YOUR GOAL
Copy the lines below, please, starting with the one that contains "The image size is (1568, 481)." and ending with the last. Pictures stay out.

[Stored items]

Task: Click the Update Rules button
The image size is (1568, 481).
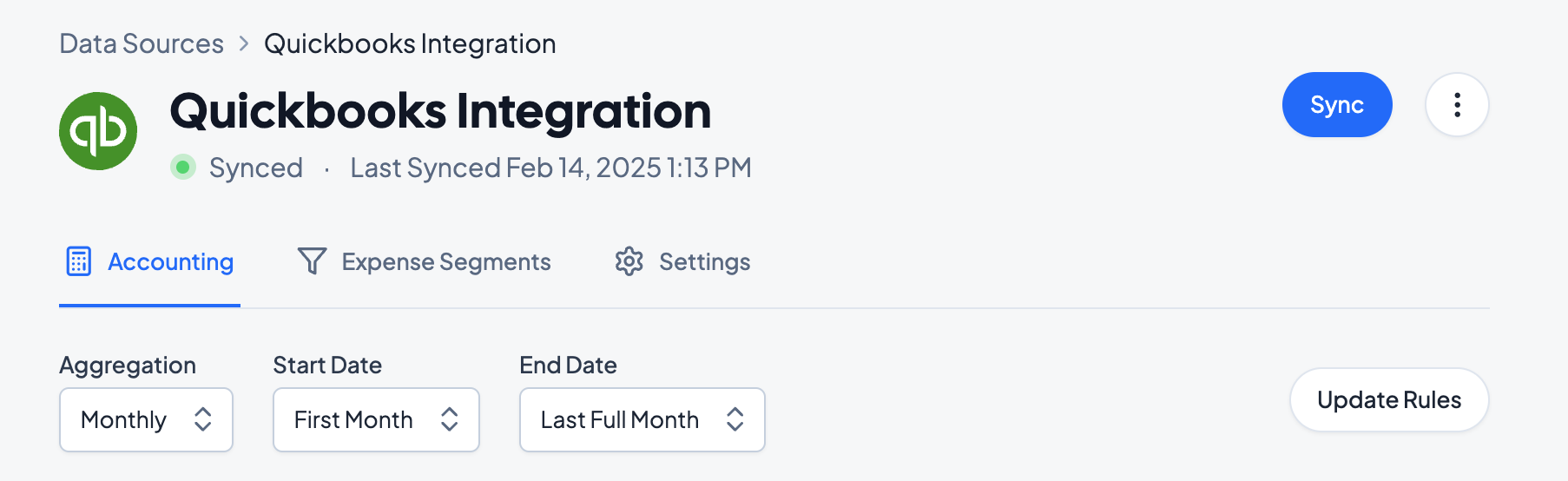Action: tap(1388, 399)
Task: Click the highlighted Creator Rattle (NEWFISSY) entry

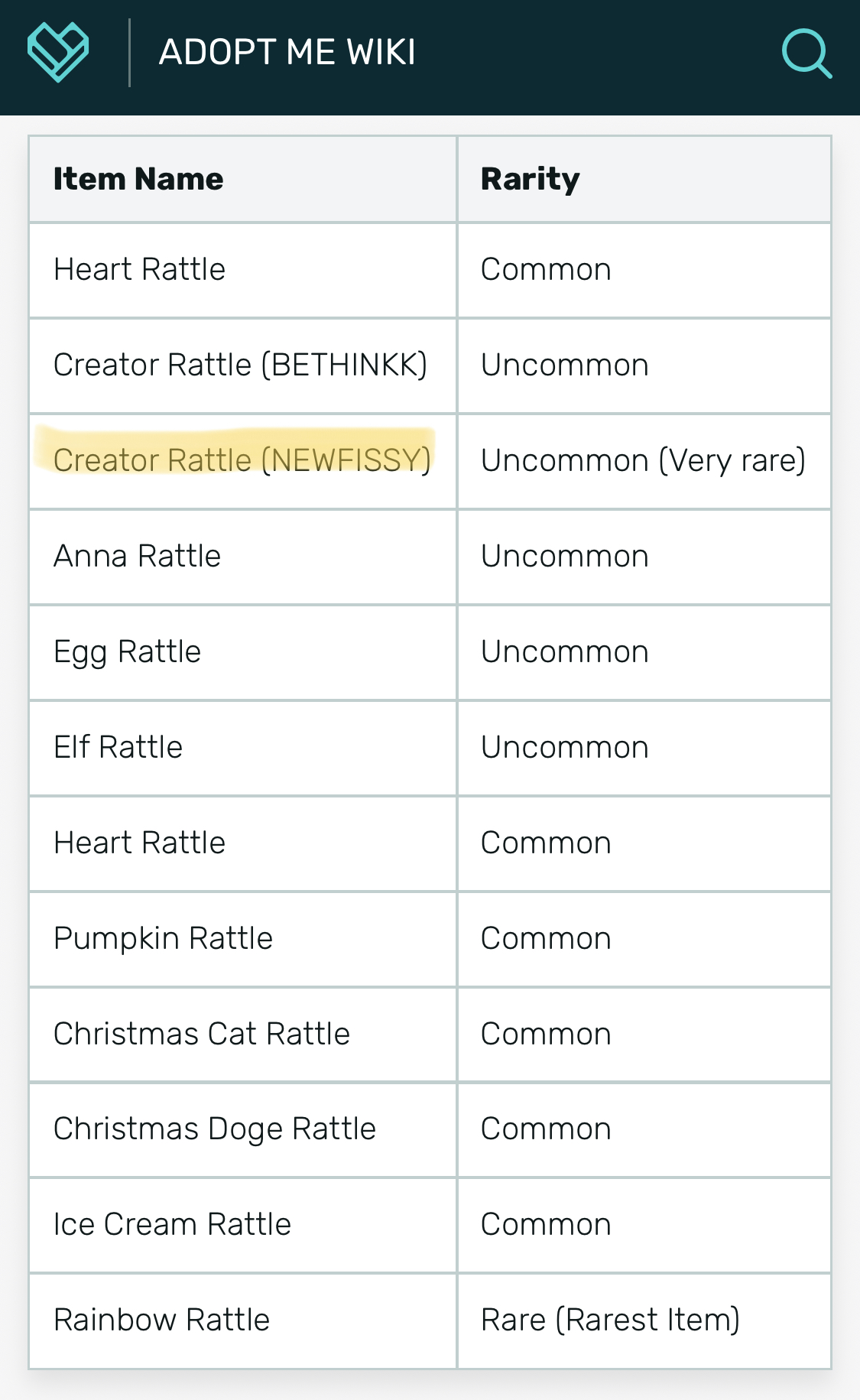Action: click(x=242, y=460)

ANSWER TO THIS TASK
The image size is (1568, 481).
Action: tap(1388, 399)
Task: Click the highlighted Creator Rattle (NEWFISSY) entry

Action: click(x=242, y=460)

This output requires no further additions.